Blood pressure classification: A new BP classification is introduced: non-elevated (office BP < 120/70 mmHg), elevated BP (office BP 120–139/70–89 mmHg), and hypertension (office BP ≥ 140/90 mmHg).
Diagnosis: Out-of-office BP measurement is recommended for the diagnosis and management of elevated BP and hypertension when logistically and economically feasible (preferred over office BP).
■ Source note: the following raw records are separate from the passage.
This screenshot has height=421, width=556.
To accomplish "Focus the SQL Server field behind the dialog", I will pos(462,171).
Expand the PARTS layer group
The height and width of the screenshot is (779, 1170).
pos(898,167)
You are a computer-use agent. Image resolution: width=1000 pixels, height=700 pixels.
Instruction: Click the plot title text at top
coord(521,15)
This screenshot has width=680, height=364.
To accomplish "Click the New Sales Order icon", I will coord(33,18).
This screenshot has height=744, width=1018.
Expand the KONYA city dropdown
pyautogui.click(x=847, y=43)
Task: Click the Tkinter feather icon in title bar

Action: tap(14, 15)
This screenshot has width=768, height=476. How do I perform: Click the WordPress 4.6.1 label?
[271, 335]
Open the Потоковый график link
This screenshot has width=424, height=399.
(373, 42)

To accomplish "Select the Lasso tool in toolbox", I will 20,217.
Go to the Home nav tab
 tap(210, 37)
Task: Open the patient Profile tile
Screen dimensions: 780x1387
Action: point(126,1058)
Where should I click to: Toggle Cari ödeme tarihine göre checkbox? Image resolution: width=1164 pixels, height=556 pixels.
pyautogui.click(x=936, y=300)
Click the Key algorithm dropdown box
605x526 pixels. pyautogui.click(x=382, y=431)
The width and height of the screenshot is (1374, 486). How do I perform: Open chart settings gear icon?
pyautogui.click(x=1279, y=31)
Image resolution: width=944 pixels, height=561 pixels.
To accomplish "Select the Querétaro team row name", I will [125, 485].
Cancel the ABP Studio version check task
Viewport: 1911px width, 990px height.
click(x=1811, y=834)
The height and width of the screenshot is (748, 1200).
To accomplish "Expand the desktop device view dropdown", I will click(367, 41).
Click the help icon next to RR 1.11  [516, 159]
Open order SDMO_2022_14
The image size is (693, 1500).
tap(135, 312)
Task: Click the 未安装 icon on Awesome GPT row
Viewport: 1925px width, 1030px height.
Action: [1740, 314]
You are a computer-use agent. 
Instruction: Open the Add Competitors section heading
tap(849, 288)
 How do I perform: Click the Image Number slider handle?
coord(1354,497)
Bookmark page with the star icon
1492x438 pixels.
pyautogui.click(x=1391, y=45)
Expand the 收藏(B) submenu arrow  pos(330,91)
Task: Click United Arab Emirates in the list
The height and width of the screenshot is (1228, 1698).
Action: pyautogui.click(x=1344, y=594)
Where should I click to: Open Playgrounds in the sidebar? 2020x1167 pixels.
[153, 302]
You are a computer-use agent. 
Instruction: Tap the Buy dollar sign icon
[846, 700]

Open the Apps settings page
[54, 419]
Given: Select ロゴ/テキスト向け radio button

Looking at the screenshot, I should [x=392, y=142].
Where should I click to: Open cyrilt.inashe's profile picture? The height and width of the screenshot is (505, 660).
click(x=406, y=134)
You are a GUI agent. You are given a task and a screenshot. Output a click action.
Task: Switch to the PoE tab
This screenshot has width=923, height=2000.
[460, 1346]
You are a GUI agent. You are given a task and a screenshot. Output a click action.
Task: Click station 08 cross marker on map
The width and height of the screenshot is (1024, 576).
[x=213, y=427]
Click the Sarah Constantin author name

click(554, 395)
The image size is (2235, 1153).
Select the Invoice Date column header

Risk assessment: Risk assessment is recommended for persons with elevated BP to identify high cardiovascular disease (CVD) risk individuals. Risk assessment follows a step-wise approach: (i) assess for high CVD risk conditions (e.g. established CVD), (ii) predict 10-year risk of CVD, (iii) evaluate for sex-specific and shared risk modifiers, and (iv) consider additional testing with risk tools.
Elevated BP with low CVD risk: Lifestyle measures are recommended for elevated BP and low CVD risk (no high CVD risk conditions and 10-year predicted CVD risk < 5% or borderline risk of 5–<10% without risk modifiers or abnormal risk tests).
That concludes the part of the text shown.